* ABOUT THIS TASK:
Pull out every line in the rows below that contains the string "Security", matching uppercase and lowercase letters exactly.

START EXERCISE INPUT

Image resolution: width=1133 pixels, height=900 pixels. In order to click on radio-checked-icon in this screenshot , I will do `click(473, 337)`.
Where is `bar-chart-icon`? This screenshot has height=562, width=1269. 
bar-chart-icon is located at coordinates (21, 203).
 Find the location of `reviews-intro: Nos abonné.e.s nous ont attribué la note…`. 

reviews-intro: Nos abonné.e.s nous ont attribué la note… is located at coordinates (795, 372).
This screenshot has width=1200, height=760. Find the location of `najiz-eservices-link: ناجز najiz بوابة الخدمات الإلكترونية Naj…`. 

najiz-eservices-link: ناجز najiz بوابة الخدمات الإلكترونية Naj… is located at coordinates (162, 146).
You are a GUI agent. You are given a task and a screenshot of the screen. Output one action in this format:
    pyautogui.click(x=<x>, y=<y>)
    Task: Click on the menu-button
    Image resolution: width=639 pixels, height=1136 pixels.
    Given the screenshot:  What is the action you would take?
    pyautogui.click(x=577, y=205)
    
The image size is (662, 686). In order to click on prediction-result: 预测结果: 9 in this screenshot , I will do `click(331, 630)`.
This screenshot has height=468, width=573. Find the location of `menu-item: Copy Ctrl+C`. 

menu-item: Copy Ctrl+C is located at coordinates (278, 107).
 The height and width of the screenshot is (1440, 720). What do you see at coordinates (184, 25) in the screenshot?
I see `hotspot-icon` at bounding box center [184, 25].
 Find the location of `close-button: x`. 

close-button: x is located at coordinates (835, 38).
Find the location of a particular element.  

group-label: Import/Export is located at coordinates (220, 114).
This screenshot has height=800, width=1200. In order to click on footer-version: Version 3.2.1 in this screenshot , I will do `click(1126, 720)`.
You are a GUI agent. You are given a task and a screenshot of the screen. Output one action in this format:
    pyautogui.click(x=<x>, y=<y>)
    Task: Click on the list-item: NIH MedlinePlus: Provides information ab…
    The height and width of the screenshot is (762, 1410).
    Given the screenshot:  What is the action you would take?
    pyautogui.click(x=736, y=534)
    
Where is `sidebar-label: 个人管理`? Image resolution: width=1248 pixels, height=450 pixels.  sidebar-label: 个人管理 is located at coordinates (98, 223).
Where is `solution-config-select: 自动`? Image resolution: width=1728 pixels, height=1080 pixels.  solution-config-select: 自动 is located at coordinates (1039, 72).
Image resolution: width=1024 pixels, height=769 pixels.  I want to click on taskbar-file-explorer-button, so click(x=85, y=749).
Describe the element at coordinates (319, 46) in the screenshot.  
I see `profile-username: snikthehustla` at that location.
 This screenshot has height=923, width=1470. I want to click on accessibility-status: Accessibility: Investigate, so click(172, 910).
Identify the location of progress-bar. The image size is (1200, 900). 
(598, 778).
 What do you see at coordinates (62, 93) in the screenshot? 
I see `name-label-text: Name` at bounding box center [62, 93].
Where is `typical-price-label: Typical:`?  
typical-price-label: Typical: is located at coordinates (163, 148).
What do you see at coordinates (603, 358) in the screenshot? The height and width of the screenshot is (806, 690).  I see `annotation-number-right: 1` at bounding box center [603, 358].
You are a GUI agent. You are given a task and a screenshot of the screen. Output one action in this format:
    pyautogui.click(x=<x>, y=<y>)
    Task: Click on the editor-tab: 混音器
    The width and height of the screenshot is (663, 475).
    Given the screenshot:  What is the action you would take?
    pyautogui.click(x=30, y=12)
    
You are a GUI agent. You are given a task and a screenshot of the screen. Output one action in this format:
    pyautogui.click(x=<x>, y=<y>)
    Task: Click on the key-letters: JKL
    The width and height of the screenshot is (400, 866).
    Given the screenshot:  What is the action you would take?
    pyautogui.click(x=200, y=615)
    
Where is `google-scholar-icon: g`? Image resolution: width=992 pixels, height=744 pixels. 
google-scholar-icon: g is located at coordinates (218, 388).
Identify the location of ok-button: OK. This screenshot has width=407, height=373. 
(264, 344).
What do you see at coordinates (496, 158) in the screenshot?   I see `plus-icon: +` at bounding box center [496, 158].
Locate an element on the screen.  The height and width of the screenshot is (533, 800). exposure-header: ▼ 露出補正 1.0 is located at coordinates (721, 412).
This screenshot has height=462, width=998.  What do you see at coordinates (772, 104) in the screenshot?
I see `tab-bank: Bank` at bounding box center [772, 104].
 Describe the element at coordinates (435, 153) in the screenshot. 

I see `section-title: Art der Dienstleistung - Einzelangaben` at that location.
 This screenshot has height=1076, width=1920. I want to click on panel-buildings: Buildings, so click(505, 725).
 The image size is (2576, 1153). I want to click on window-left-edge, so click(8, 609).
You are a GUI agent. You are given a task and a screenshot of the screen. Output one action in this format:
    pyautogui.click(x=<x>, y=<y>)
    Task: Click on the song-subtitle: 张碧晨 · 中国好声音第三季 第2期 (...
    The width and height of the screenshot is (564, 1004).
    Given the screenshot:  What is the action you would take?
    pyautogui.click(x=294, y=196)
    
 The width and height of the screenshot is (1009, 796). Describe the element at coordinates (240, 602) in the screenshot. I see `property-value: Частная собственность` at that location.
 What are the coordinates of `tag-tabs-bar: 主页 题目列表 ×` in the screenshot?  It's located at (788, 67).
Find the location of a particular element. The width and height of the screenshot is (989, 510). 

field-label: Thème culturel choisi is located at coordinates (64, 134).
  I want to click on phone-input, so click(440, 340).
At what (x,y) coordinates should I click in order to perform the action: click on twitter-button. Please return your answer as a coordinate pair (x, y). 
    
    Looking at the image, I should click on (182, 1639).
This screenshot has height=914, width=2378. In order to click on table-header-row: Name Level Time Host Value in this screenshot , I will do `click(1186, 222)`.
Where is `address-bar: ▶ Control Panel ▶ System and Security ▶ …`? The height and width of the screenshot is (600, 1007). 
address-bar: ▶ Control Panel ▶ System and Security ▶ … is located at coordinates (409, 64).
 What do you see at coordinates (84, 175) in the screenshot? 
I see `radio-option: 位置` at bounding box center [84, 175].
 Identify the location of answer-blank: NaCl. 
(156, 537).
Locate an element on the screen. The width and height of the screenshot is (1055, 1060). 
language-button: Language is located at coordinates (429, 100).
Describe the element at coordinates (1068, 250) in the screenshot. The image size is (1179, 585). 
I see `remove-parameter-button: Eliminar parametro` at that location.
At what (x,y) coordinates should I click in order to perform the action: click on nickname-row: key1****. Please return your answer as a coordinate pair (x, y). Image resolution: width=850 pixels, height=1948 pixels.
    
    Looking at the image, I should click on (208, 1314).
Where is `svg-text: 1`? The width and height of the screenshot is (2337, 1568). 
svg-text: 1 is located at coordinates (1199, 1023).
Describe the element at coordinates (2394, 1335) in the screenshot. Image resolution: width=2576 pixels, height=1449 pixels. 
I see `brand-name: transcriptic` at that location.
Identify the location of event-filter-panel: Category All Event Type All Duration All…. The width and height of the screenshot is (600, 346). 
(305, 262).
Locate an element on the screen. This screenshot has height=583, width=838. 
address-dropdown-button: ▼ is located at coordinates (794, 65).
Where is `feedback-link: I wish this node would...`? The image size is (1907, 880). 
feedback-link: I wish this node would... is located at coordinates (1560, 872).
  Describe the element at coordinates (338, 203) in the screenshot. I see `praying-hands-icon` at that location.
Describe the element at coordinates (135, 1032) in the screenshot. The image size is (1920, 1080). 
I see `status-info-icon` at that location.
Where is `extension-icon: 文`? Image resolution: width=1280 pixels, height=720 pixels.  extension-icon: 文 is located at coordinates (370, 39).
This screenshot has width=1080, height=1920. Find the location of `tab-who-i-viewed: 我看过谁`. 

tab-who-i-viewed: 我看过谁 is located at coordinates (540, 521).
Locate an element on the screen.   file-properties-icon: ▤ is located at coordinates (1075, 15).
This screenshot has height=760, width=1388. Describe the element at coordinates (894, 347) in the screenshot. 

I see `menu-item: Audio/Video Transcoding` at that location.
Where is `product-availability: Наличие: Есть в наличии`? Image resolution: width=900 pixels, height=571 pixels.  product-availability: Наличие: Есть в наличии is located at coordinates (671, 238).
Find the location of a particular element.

END EXERCISE INPUT

* ANSWER TO THIS PROBLEM:
Where is `address-bar: ▶ Control Panel ▶ System and Security ▶ …`? The height and width of the screenshot is (600, 1007). 
address-bar: ▶ Control Panel ▶ System and Security ▶ … is located at coordinates (409, 64).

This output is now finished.